Title: Adoptions negotiated through Euro-lies

It seems that the pressures exercised by the Euro MPs for the resumption of the international adoptions are based on falsified documents

The Euro MP Claire Gibault revealed Wednesday in a press conference that the initiative of more than 400 Euro MPs for de-blocking inter country adoptions is backed by information obtained following several discussions with children from Poiana Soarelui placement centre. The Euro MP claimed that the two children she talked with admitted the abuses recriminated in the letter sent in August to the European Parliament. Gibault also stated that those children should have been adopted abroad and that the youngsters confessed they would have liked to be adopted by a foreign family. In other words, that there are children in Romania that would like to be adopted abroad, because they live here in improper conditions. However one of the children she had discussions with denied, a week ago, the content and his implication in sending the letter that reached the Euro MPs' desk. Moreover, according to Theodora Bertzi, head of the Romanian Office for Adoptions requests for inter country adoption were never filed on the names of the children who allegedly signed the document.
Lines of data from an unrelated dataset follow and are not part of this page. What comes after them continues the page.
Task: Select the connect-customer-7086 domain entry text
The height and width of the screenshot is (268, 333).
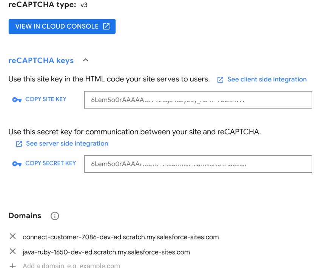Action: click(121, 237)
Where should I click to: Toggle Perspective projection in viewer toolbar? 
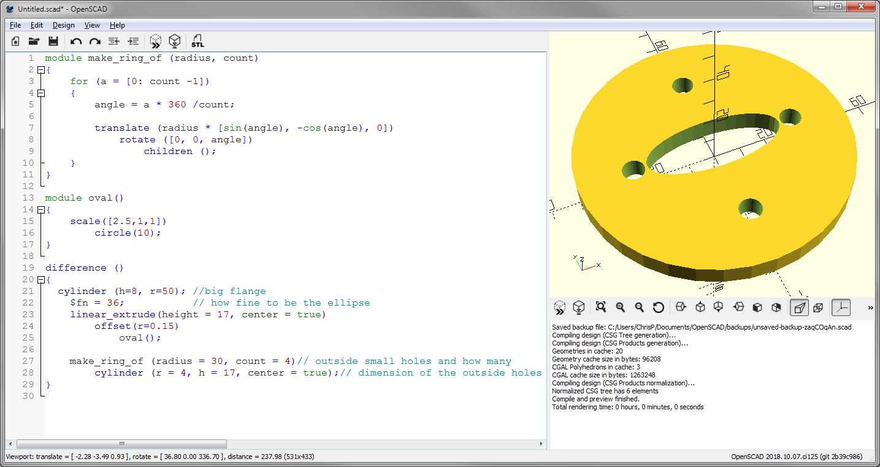(799, 307)
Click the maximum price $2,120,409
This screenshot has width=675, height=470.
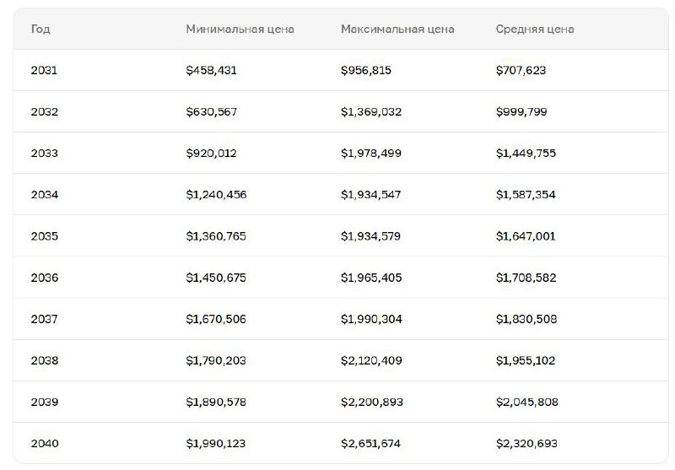[371, 360]
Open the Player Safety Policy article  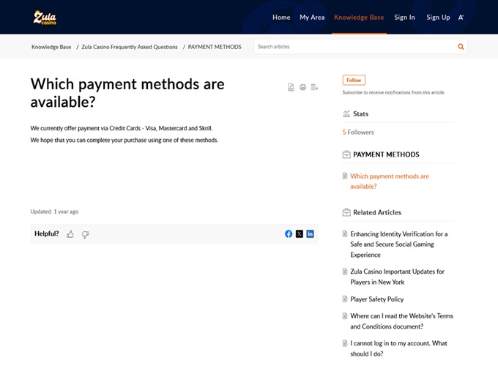[376, 299]
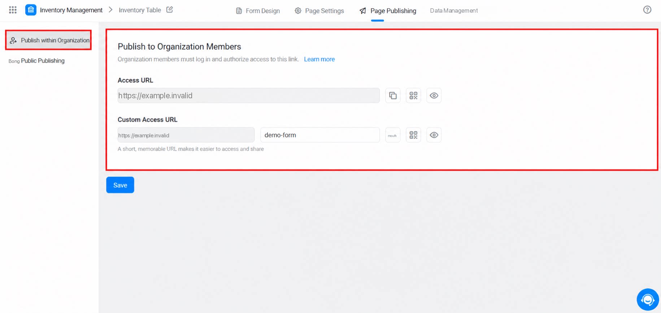The image size is (661, 313).
Task: Show QR code for Access URL
Action: click(x=413, y=95)
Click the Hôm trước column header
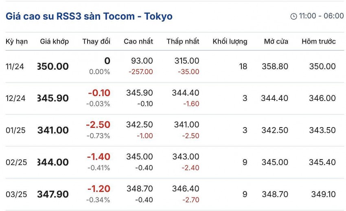This screenshot has width=346, height=211. pyautogui.click(x=318, y=42)
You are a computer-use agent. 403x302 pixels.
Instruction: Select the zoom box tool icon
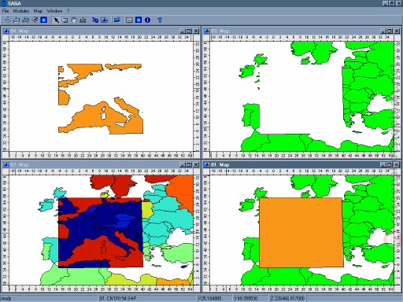[x=65, y=20]
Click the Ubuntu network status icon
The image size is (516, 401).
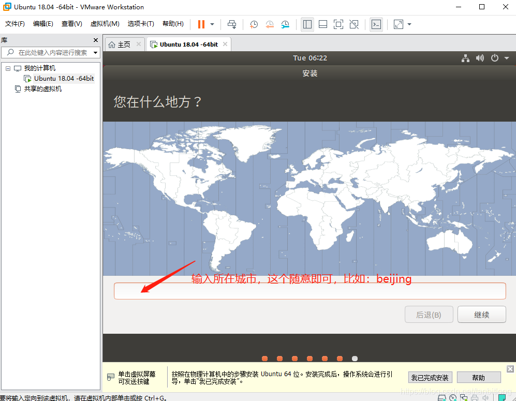(x=465, y=58)
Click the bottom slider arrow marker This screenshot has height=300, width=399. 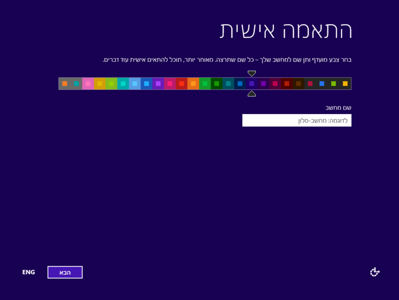coord(252,94)
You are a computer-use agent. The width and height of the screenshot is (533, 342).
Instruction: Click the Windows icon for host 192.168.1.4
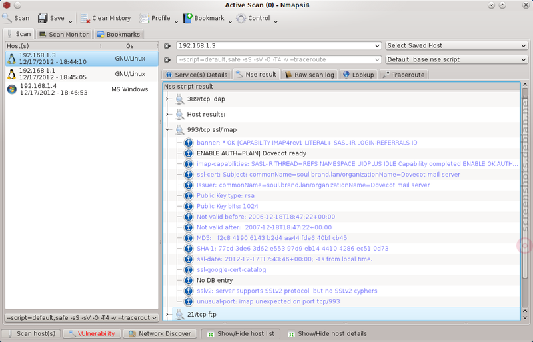[x=12, y=89]
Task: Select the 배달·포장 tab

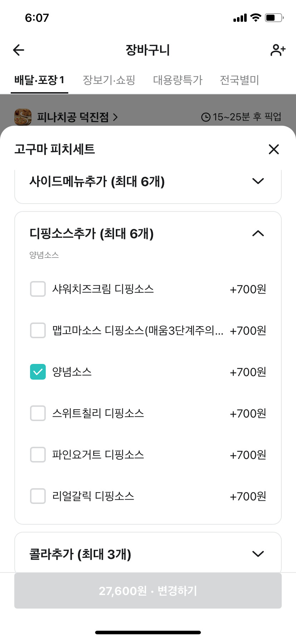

Letter with unknown elements

Beginning of August, a letter was sent to the European Parliament; apparently it was signed by seven youngsters who claimed they were living in the Educational Complex Poiana Soarelui. In the seven pages document, the youngsters accused their guardians and foster mothers of abuses, improper living conditions and even the obligation to work illegally, at the centre's bakery or in supermarkets such as Metro. But the information was denied both by authorities and the children. The administrator of the bakery declared there were some children there during summer, but they had worked with legal contracts. "I've seen the cheques on their names, when they got the payment", he said. In the bakery, we came across a former resident of the Poiana Soarelui centre, aged 18, who declared she had been working there for several months. "She had work contract and got the minim legal wage". As to the declarations in the letter according to which the girls from the center worked illegally in a Metro hyper market, Mihai Impuscatu, the administrator of the cleaning company delivering services to the hyper market showed us the work contracts of the employees and stated: "We never hired any of the Poiana Soarelui residents."

Unsigned signatories

There are proofs that the seven children who appear as signatories aren't the ones who edited and sent the letter. Luminita Timpea, the head of Poiana Soarelui centre, said that four of the children whose names appear in the letter couldn't possibly have signed it or declared themselves residents of the centre simply because they didn't live there anymore, "some for more than two years". When confronted with the letter sent in August, two of the signatory children, aged 17, the only ones that still live at Poiana Soarelui, declared they didn't know about its existence and that they never had anything to do with editing its content. "We were at the seaside by then. I never knew anything about this", said one of the boys. Maria Ivan, their foster mother, who accompanied them at the seaside, confirmed this. The other boy was at the seaside as well and he declared himself very upset that those who wrote the letter claimed "I was a Rroma child, whereas I am Hungarian", declaration backed by his name.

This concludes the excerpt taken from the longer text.